Job 1: Do the following statements agree with the forum post about the stalling engine? Answer yes or no for each, and quote the deciding words from the post. (a) The engine started on the third pull of the rope. (b) The gas shutoff turned out to be closed. (c) With the plug removed, the rope still would not move.
Job 2: Can you carry on the forum post about the stalling engine from its final sentence?

======== Text

# 1970 stalls then pull start rope stuck



## joee5 (Nov 30, 2014)

Was cleaning up the old classic I purchased a few weeks back and getting her ready for whatever Mother Nature blows in. Pulled on the pull start rope and on the 3rd pull she started up. I adjusted the choke and had every intention of letting her run for 5-10 minutes just to get her juices flowing. All of a sudden she stalls. I pull the rope and it would not move and was stuck. I check to see if the gas shutoff is open and it is. Oil is as it should. So I removed the plug and the rope moved freely a few times. Replaced the plug, pulled the rope start and she started up again then stalled shortly thereafter. Any idea what I gotta do or what I should do? 
I know she's old but ran like a champ the day I brought her home. 
Oh and explain to me as if I was a 5 year old because I am not mechanically inclined but when provoked, somewhat capable.

================
======== Supplied data

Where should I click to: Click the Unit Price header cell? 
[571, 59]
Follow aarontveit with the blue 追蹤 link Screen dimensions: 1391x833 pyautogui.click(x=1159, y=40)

================

Output 1:
(a) Yes: "on the 3rd pull she started up"
(b) No: "I check to see if the gas shutoff is open and it is."
(c) No: "So I removed the plug and the rope moved freely a few times."

Output 2:
----------



## GustoGuy (Nov 19, 2012)

joee5 said:


> Was cleaning up the old classic I purchased a few weeks back and getting her ready for whatever Mother Nature blows in. Pulled on the pull start rope and on the 3rd pull she started up. I adjusted the choke and had every intention of letting her run for 5-10 minutes just to get her juices flowing. All of a sudden she stalls. I pull the rope and it would not move and was stuck. I check to see if the gas shutoff is open and it is. Oil is as it should. So I removed the plug and the rope moved freely a few times. Replaced the plug, pulled the rope start and she started up again then stalled shortly thereafter. Any idea what I gotta do or what I should do?
> I know she's old but ran like a champ the day I brought her home.
> Oh and explain to me as if I was a 5 year old because I am not mechanically inclined but when provoked, somewhat capable.


I had a Tecumseh 5hp on my 1996 MTD snow blower and I hated the dam thing because it could run nice one moment and then for no reason start running like crap. Also it was loud and a pain in the but to start especially when left outside in the cold and I broke the recoil on it several times. Now I have a 1 pull to start great running powerful and quiet HF Predator 212cc. Here it is blowing 10 inches of snow in my driveway.


----------



## Normex (Feb 21, 2014)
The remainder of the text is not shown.